The Girl with the Dragon Tattoo (2010)

The Swedish title of The Girl with the Dragon Tattoo is Men Who Hate Women (Män som hatar kvinnor), which is more descriptive, although perhaps it gives too much away. The film, by Niels Arden Opley, is based on the novel by the late Steig Larsson, part of his posthumously published Millennium Trilogy, and it is indeed about men who hate women, and a few of the women they hate. It's also about that girl (a woman, really, and the diminution of her status in the English title is inconsistent with her fierce persona in the film), the one with the large, dark, snaky dragon tattoo on her slender, sinewy back. She is Lisbeth Salander (Noomi Rapace), and she herself has been the object of men's hatred, and violence (sexual and otherwise), for much of her life. It has made her vindictive (and rightly so), and a ferocious fighter.

The Girl with the Dragon Tattoo is also about another girl, one who has been missing for 40 years. Harriet was the scion of a wealthy industrialist family, the beloved niece of the aged Henrik Vanger (Sven-Bertil Taube), and she disappeared under mysterious circumstances when she was 16 years old. Vanger suspects that one of his hateful relatives killed her -- the family tree contains more than a few rotten branches, including three of Henrik's brothers, who were Nazis during World War II. Vanger hires Mikael Blomkvist (Michael Nyqvist) to find out what happened to Harriet.

Blomkvist is an investigative journalist, recently convicted of libeling a Swedish tycoon. He has six months of freedom left before he starts a prison sentence (they're tough on libelers in Sweden). As it happens, Blomkvist once knew Harriet -- she babysat for him when he was a young lad, during a family vacation. And as it happens, Lisbeth has been investigating Blomkvist in her job for a security firm. She's a hacker, and something of a genius, and watches Blomkvist's investigation from afar by snooping in his computer. She becomes interested in the case of the missing girl.

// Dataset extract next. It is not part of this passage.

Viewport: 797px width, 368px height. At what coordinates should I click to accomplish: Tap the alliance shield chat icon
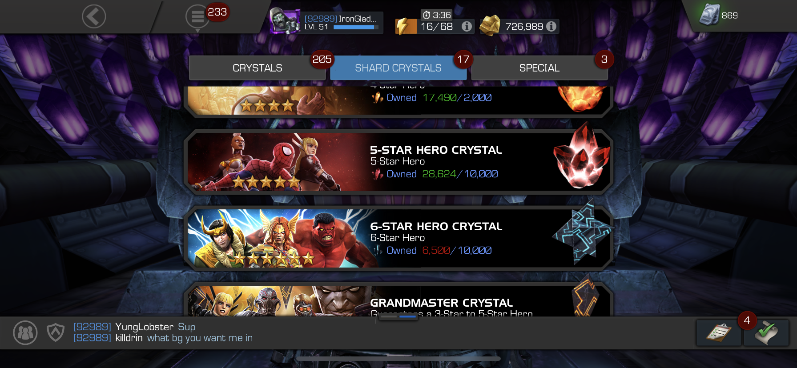tap(56, 332)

The Girl with the Dragon Tattoo is long (152 minutes) and pretty slow going for a while -- there are a lot of pieces to be put in place before the story begins to move forward. After a plodding and fitful start, it does start to move, and when it does, it moves in unexpected directions. The Girl with the Dragon Tattoo turns out to be about multiple crimes -- Blomkvist and Lisbeth uncover several murders that seem to be connected somehow to Harriet's disappearance. Unlike most films about murders, this one is more interested in the victims of violence than in the perpetrators. Indeed, typical for a murder mystery, it doesn't reveal the perpetrator until near the end, when the various pieces fall into place. What leads up to that, however, is atypical: a twisted, violent portrait of gruesomely dysfunctional families -- including Lisbeth's. The film wants to keep Lisbeth somewhat shrouded in mystery -- she doesn't care to reveal much about herself -- but it provides enough glimpses of her past (and present) to offer some clues about her rage, her damaged state, and the source of that massive chip on her shoulder. But despite the intriguing clues, and one satisfying scene in which she exacts some well-earned revenge on a tormenter, Lisbeth never develops very much as a character, and so the fascination is mostly in the mystery that surrounds her. Lisbeth is a commanding presence nonetheless -- it's impossible to take your eyes off of her. And she's far more compelling than Blomkvist, who is dogged, and nice (where Lisbeth is dogged but definitely not nice), and a bit of a dullard. Perhaps they'll flesh the pair out more fully in the two planned sequels.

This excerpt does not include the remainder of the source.